Our treatment of interest and fee income is determined by the category that each member loan origination falls into, which are:

- Third Party Purchased Member Loans — Member loans originated through our platform and sold to third party investor members through April 7, 2008.

- Member Loans Originated as CM Loans — CM Loans originated on or after October 13, 2008.

- Lending Club Funded Member Loans — Member loans we funded ourselves, irrespective of when originated.

Third Party Purchased Member Loans

These member loans are considered to have been sold to the investor members.  As such, we recognize only origination fee and servicing fee revenue on these member loans and do not provide an allowance for loan losses. We recognize a servicing asset and corresponding servicing liability as a result of this sale in accordance with FASB ASC 860, and amortize the asset into income as payments are received on the member loans. 

At June 30, 2010 and March 31, 2010, gross future expected servicing fees related to these member loans was estimated to be $15,024 and $22,141, respectively, net of estimated future loan losses that would impair the value of this asset, which losses were estimated using those methods described in Allowance for loan losses in this footnote above.  We have insufficient history to predict prepayments.  However we believe that, based on our competitive interest rates, borrower members are unlikely to prepay their member loans in any great volume.  For many borrower members, the main reason for securing a member loan with us is to provide needed cash flow at more attractive interest rates than could be obtained from other sources.

Further, because the earnings process is deemed to be complete at the time these member loans were transferred to the investors, and because there is no recourse to us in the event of default by the borrower member, we recognized 100% of the origination fee as revenue at the time the member loan was transferred to the purchaser and included the fee in interest income.

Member Loans Originated as CM Loans

Investor members are no longer able to purchase member loans.  Rather, as described above, each member loan, or CM Loan, is recorded as a note receivable funded by us, while Notes, which are special limited recourse obligations of Lending Club corresponding to those CM Loans, are recorded as notes payable issued by us to investors.  After we receive payments of principal and interest on the CM Loans, we in turn make principal and interest payments on the Notes. These principal payments reduce the carrying value of both the CM Loans and Notes. If we do not receive a payment on the CM Loan, we are not obligated to and will not make any payments on the corresponding Notes.  In light of this new structure, we adopted and account for the CM Loans and Notes under the provisions of FASB ASC 825 as described above.

We do not directly record servicing fee revenue from these CM Loans, but rather recognize interest income on our CM Loans related to these member loans based on the full amount of the loan payment at the stated interest rate to the borrower member without regard to the servicing fee.  We correspondingly record interest expense on the corresponding Note based on the post-service fee payment we make to our investor members, which results in an interest rate and an interest expense on these Notes which is lower than that for the CM Loans.  Origination fees on these CM Loans are recognized upon origination and included in interest income. 
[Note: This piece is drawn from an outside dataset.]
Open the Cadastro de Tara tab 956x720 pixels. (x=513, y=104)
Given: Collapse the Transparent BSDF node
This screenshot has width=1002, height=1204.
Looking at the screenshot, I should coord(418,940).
In accordance with FASB ASC 825, we include the estimated amount of unrealized gains or losses included in earnings during the period attributable to changes in instrument-specific credit risk and how the estimated unrealized gains or losses attributed to changes in instrument-specific credit risk were determined.   As such, we do not record a specific loan loss allowance related to CM Loans and Notes in which we have elected the fair value option.   Rather, we estimate the fair value of CM Loans and Notes using discounted cash flow methodologies adjusted for our expectation of both the rate of default of the CM Loans and Notes and the amount of loss in the event of default using methodologies similar to those used for  member loans we have funded ourselves.  At origination and at each reporting period, we recognize as interest expense an amount equal to our estimated loan losses for the CM Loans, and interest income in an amount equal to our estimated loan losses on these Notes.  As the CM Loans are amortizing at slightly higher interest rates than the Notes, the amount of interest expense related to estimated loan losses on the CM Loans will always be slightly higher than the estimated interest income from loan losses on the Notes.  Our net interest income related to these CM Loans and Notes is further described in Note 13—  Net Interest Income.

Lending Club Funded Member Loans

We have ourselves funded approximately $20.7 million of member loans originated through the platform.  When a member loan has been funded in whole, or in part, by us, we retain the portion of the borrower member's monthly loan payment that corresponds to the percentage of the member loan that we have funded.  In these cases, we record interest income on these notes receivable.

Origination fees from member loans funded by us are offset by our direct loan origination costs. The net amount is initially deferred and subsequently amortized ratably over the term of the member loan as an adjustment to yield, and is reported in the accompanying statements of operations as interest income. As of June 30, 2010 and March 31, 2010, we had net unamortized deferred loan origination costs of $15,110 and $51,383, respectively (see Note 4 — Member Loans Held for Investment). These deferred loan origination costs will be amortized monthly as interest expense/(income) through the remaining life of the related, member loans.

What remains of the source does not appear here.